____ EXERCISE INPUT
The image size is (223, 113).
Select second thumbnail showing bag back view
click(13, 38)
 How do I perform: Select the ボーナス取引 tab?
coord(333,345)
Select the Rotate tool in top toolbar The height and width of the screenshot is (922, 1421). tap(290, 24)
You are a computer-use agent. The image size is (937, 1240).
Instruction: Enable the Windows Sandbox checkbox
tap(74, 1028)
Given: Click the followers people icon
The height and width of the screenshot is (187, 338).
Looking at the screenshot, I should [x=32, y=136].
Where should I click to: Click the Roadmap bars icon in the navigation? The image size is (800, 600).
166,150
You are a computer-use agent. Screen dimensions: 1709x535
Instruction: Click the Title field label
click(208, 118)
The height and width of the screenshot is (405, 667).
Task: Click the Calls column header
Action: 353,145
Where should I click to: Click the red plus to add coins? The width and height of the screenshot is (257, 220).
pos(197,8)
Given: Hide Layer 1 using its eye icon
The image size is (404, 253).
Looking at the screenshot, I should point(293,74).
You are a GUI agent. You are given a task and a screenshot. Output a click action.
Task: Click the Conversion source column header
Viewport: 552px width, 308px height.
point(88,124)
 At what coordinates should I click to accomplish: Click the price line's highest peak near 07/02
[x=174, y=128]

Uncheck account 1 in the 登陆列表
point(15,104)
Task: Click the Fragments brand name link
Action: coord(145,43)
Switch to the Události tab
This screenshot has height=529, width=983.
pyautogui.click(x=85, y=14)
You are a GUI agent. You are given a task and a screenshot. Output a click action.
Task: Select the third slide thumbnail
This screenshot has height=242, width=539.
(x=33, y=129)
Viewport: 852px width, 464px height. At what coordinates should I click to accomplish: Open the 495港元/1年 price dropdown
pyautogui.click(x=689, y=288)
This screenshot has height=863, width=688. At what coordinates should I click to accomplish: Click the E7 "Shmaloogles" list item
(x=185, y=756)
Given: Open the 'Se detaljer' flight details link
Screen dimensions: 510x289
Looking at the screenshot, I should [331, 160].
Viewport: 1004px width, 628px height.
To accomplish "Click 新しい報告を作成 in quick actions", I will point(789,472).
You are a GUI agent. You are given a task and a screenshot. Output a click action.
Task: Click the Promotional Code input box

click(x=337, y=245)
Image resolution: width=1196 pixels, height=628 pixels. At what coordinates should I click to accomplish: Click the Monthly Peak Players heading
________
REQUEST - Count the lines in the rows above that contain the string "Instruction", and reply with the number only.

OUTPUT FOR THIS EXERCISE - 2